The purpose of attacks on U.S. critical infrastructure – attacks accompanied by leaving behind Manchurian Candidate-like “sleeper malware,” to be activated when needed – aims to give China the ability to disrupt, even paralyze, key sectors of the U.S. economy if a direct conflict erupts between the two countries.

China’s has now added a fourth component to its relentless cyber campaign against the United States: cyberattacks on leading U.S. research universities.

The New York Times reports that leading U.S. research universities have been subject to millions of hacking attempts weekly. University officials acknowledge that they often learn of break-ins only much later, if ever, and that even after discovering the breaches they may not be able to tell what was taken.

The Chinese are aware that universities, and the professors who do research under the schools’ auspices, receive thousands of patents each year in areas such as prescription drugs, computer chips, fuel cells, aircraft, medical devices, food production, and more.
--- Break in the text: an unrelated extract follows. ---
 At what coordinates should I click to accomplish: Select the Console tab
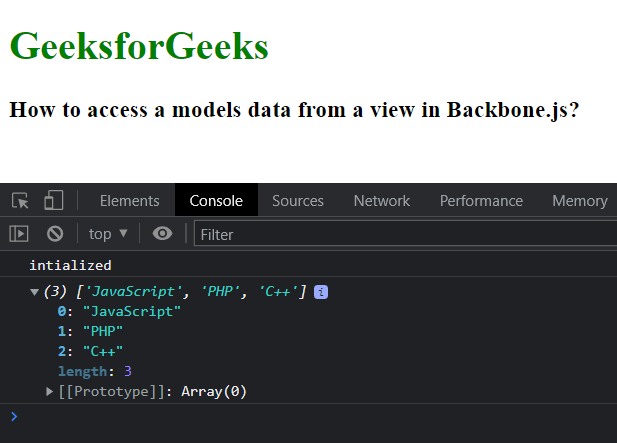216,200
“The attacks are increasing exponentially, and so is the sophistication, and I think it’s outpaced our ability to respond,” said Rodney Petersen, who heads the cybersecurity program at Educause, a nonprofit alliance of schools and technology companies, told the Times. “So everyone’s investing a lot more resources in detecting this, so we learn of even more incidents we wouldn’t have known about before.”

Analysts note that hackers, in order to make it difficult, if not impossible, to track them and identify where they are located, often route their hacking attempts by using a daisy chain of computers located in multiple countries. U.S. government officials, security experts, and university and corporate officials, however, say that China is clearly the leading source of efforts to steal information.

David Shaw, chief information security officer at Purdue University, noted that the growing hacking threat may force research universities to reconsider their open academic style and the structure of their computer networks. “A university environment is very different from a corporation or a government agency, because of the kind of openness and free flow of information you’re trying to promote,” he told the Times. “The researchers want to collaborate with others, inside and outside the university, and to share their discoveries.”

James Lewis, a senior fellow at the Center for Strategic and International Studies (CSIS), said that a growing number of schools, emulating the practices of leading technology companies, no longer allow their professors to take laptops and smartphones to certain countries. “There are some countries, including China, where the minute you connect to a network, everything will be copied, or something will be planted on your computer in hopes that you’ll take that computer back home and connect to your home network, and then they’re in there,” he said. “Academics aren’t used to thinking that way.”

Many do not have an appreciation of the magnitude of the Chinese hacking campaign. Bill Mellon of the University of Wisconsin told the Times he was stunned by the sheer volume of hacking attempts. “We get 90,000 to 100,000 attempts per day, from China alone, to penetrate our system,” Mellon said. “There are also a lot from Russia, and recently a lot from Vietnam, but it’s primarily China.”

The Chinese government-sponsored cyberattacks on American research universities are an expansion of efforts by China to steal information that has commercial, political, or national security value. The Times reported in January that a 60-page report by security company Mandiant offered incontrovertible evidence of the Chinese government agencies’ orchestration of this hacking campaign.